(Records)
BEGIN

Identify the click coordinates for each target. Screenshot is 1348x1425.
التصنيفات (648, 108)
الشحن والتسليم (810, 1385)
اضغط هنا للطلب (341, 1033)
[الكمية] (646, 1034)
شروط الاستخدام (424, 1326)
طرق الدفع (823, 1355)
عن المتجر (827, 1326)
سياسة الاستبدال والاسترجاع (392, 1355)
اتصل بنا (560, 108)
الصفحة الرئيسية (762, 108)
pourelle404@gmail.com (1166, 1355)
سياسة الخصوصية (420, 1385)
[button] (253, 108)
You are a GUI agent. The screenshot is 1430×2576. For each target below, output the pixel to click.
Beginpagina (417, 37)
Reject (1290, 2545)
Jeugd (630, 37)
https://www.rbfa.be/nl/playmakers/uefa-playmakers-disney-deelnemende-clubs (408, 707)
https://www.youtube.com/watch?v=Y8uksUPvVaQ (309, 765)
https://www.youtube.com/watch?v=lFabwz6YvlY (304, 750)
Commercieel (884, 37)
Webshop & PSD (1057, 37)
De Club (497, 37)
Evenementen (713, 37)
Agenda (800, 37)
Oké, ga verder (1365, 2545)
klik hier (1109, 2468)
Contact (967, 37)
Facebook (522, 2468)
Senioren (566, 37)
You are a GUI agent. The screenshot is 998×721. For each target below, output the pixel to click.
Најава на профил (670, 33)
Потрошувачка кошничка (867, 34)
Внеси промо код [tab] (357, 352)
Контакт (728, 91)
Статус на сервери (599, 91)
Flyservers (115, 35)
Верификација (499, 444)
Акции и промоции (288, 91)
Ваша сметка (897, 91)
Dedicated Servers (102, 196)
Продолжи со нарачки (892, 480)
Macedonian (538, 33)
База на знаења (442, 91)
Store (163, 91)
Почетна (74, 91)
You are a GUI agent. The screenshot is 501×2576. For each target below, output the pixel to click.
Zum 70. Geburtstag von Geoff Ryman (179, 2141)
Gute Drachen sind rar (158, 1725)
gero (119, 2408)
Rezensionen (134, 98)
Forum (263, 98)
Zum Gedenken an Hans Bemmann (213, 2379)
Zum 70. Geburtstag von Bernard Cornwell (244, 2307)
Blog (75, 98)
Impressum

END

■ **THE TASK**
Repeat all of the material above word for word, keeping every line unchanged.

■ **RIGHT ANSWER**
Identify the click coordinates for each target. Screenshot is 1348x1425.
التصنيفات (648, 108)
الشحن والتسليم (810, 1385)
اضغط هنا للطلب (341, 1033)
[الكمية] (646, 1034)
شروط الاستخدام (424, 1326)
طرق الدفع (823, 1355)
عن المتجر (827, 1326)
سياسة الاستبدال والاسترجاع (392, 1355)
اتصل بنا (560, 108)
الصفحة الرئيسية (762, 108)
pourelle404@gmail.com (1166, 1355)
سياسة الخصوصية (420, 1385)
[button] (253, 108)
You are a GUI agent. The screenshot is 1430×2576. For each target below, output the pixel to click.
Beginpagina (417, 37)
Reject (1290, 2545)
Jeugd (630, 37)
https://www.rbfa.be/nl/playmakers/uefa-playmakers-disney-deelnemende-clubs (408, 707)
https://www.youtube.com/watch?v=Y8uksUPvVaQ (309, 765)
https://www.youtube.com/watch?v=lFabwz6YvlY (304, 750)
Commercieel (884, 37)
Webshop & PSD (1057, 37)
De Club (497, 37)
Evenementen (713, 37)
Agenda (800, 37)
Oké, ga verder (1365, 2545)
klik hier (1109, 2468)
Contact (967, 37)
Facebook (522, 2468)
Senioren (566, 37)
You are a GUI agent. The screenshot is 998×721. For each target below, output the pixel to click.
Најава на профил (670, 33)
Потрошувачка кошничка (867, 34)
Внеси промо код [tab] (357, 352)
Контакт (728, 91)
Статус на сервери (599, 91)
Flyservers (115, 35)
Верификација (499, 444)
Акции и промоции (288, 91)
Ваша сметка (897, 91)
Dedicated Servers (102, 196)
Продолжи со нарачки (892, 480)
Macedonian (538, 33)
База на знаења (442, 91)
Store (163, 91)
Почетна (74, 91)
You are a GUI agent. The screenshot is 501×2576. For each target below, output the pixel to click.
Zum 70. Geburtstag von Geoff Ryman (179, 2141)
Gute Drachen sind rar (158, 1725)
gero (119, 2408)
Rezensionen (134, 98)
Forum (263, 98)
Zum Gedenken an Hans Bemmann (213, 2379)
Zum 70. Geburtstag von Bernard Cornwell (244, 2307)
Blog (75, 98)
Impressum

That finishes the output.